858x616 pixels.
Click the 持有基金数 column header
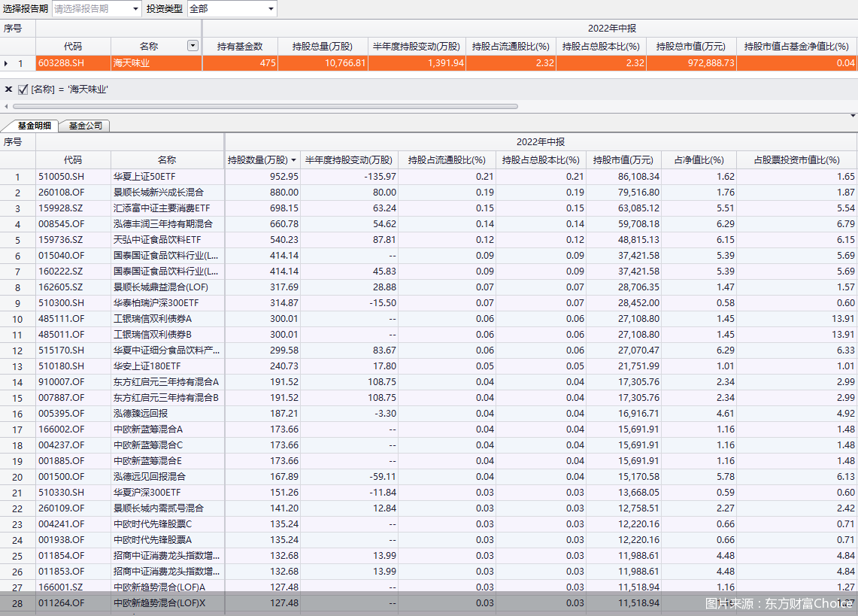240,46
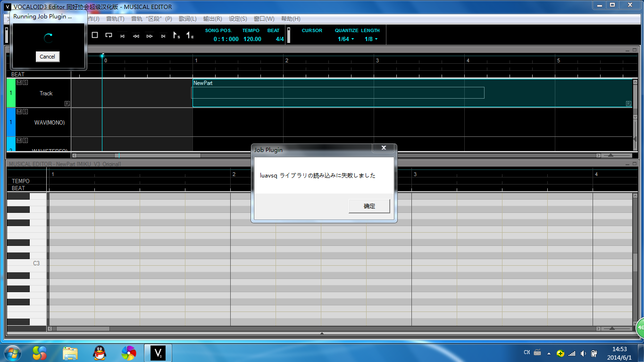Click the C3 piano key
Image resolution: width=644 pixels, height=362 pixels.
(26, 263)
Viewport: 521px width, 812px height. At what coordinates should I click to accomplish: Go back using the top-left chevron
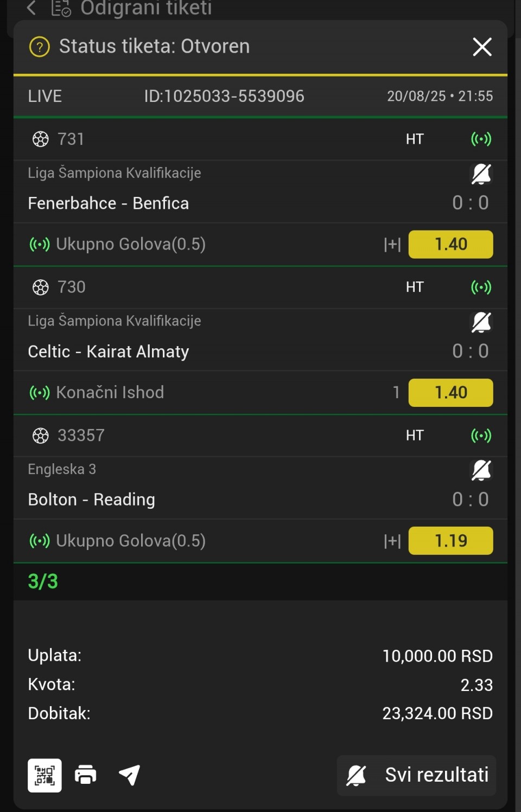pyautogui.click(x=31, y=8)
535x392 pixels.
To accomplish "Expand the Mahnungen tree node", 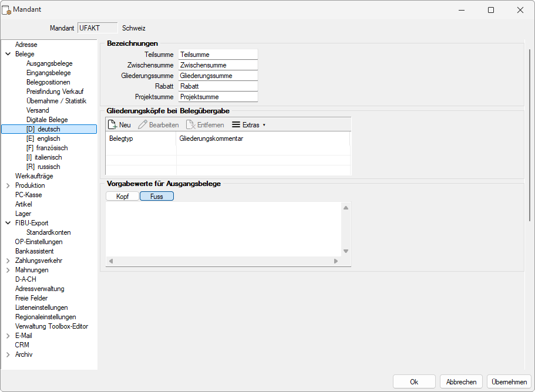I will point(8,270).
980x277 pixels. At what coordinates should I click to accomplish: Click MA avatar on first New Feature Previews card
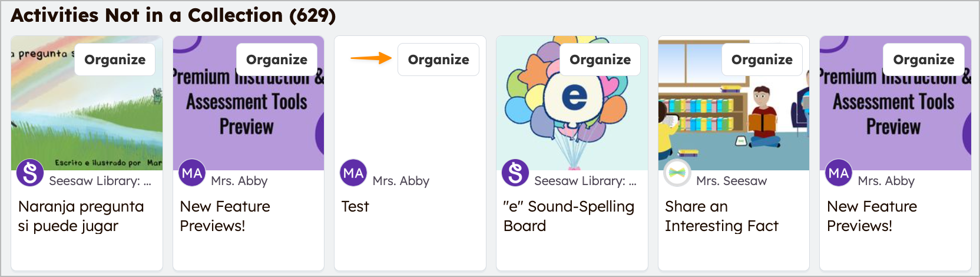click(x=192, y=173)
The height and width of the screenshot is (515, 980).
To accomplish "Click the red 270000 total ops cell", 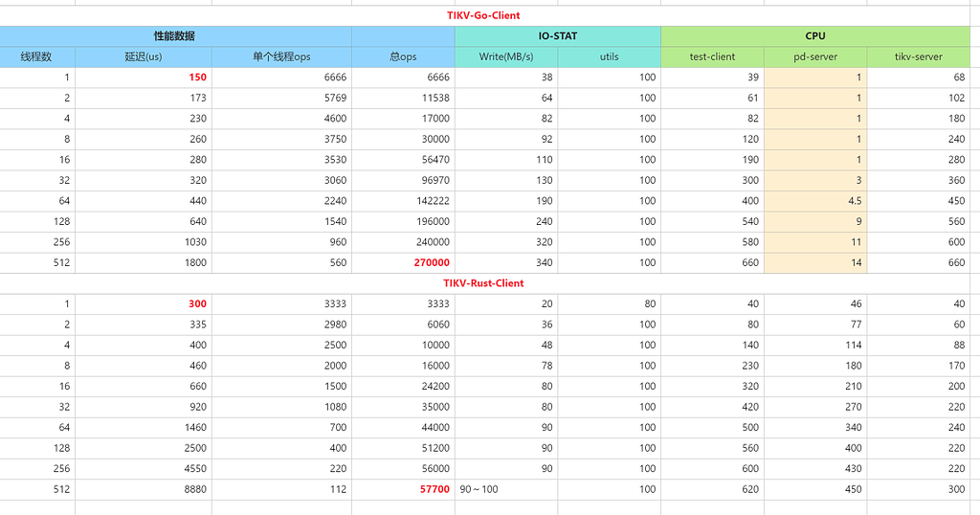I will (431, 262).
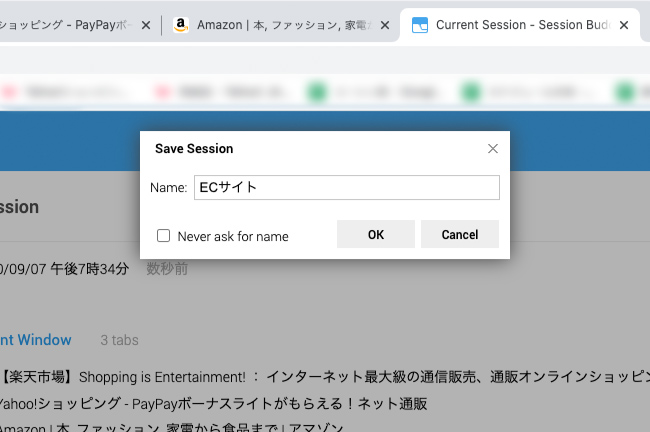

- - - -

▸ TASK STATEMENT:
Copy word for word the lines above, starting at the line containing "Click the 持有基金数 column header" and ending at the line containing "535x392 pixels.", inclusive, with no pictures.

▸ EXPECTED OUTPUT:
Click the 持有基金数 column header
240,46
Click the C3 piano key
Image resolution: width=644 pixels, height=362 pixels.
(26, 263)
Viewport: 521px width, 812px height. At what coordinates should I click to accomplish: Go back using the top-left chevron
pyautogui.click(x=31, y=8)
535x392 pixels.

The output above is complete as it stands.